Source document ::

+===+

Larry Lessig Defends Pirates

Stanford law professor Larry Lessig had an editorial in the Wall Street Journal’s weekend edition, “In defense of piracy.” Lessig starts off hating on the lawyers who went after the mother in the dancing baby/YouTube/Prince’s “Let’s Go Crazy” case. (Background here.)

How is it that sensible people, people no doubt educated at some of the best universities and law schools in the country, would come to think it a sane use of corporate resources to threaten the mother of a dancing 13-month-old? What is it that allows these lawyers and executives to take a case like this seriously, to believe there’s some important social or corporate reason to deploy the federal scheme of regulation called copyright to stop the spread of these images and music?

The answer: Crazy copyright law.

Lessig goes on to defend others whose creativity is derived from others’ creativity, like Danger Mouse and mash-up artist Girl Talk, whose latest album samples from 300 different songs. No rights acquired.

+===+

Provided material ::
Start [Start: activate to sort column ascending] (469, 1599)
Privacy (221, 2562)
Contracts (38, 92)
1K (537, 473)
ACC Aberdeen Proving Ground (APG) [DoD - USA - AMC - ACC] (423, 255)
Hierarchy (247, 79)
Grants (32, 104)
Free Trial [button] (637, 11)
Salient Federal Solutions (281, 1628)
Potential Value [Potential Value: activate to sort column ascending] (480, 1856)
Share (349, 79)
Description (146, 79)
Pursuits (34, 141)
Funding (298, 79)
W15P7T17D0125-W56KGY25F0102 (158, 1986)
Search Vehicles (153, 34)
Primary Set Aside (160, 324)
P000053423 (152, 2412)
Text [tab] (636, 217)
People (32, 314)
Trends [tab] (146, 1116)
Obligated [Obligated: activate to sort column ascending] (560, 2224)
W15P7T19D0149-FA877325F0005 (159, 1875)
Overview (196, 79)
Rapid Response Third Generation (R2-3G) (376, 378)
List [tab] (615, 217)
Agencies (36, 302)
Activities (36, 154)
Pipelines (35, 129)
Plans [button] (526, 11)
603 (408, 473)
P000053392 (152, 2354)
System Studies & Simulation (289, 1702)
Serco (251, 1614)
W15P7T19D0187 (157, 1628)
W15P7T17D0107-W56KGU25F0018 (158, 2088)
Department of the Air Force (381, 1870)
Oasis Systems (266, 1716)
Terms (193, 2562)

+===+

Your instructions :: Continue the post about Larry Lessig's piracy editorial, picking up right after its last sentence.

Output for this task ::
Midway through, the editorial goes into “Braveheart” mode. There’s a war going on, says Lessig– the “copyright wars.” Kids these days are sharing copyrighted material through peer-to-peer networks, while the art world is embracing a rampant remix culture.

This war must end. It is time we recognize that we can’t kill this creativity. We can only criminalize it. We can’t stop our kids from using these tools to create, or make them passive. We can only drive it underground, or make them “pirates.” And the question we as a society must focus on is whether this is any good. Our kids live in an age of prohibition, where more and more of what seems to them to be ordinary behavior is against the law. They recognize it as against the law. They see themselves as “criminals.” They begin to get used to the idea.

That recognition is corrosive. It is corrupting of the very idea of the rule of law. And when we reckon the cost of this corruption, any losses of the content industry pale in comparison.

That’s heavy. Lessig’s suggestions for ending the war, saving our lawless kids, and encouraging creativity, after the jump.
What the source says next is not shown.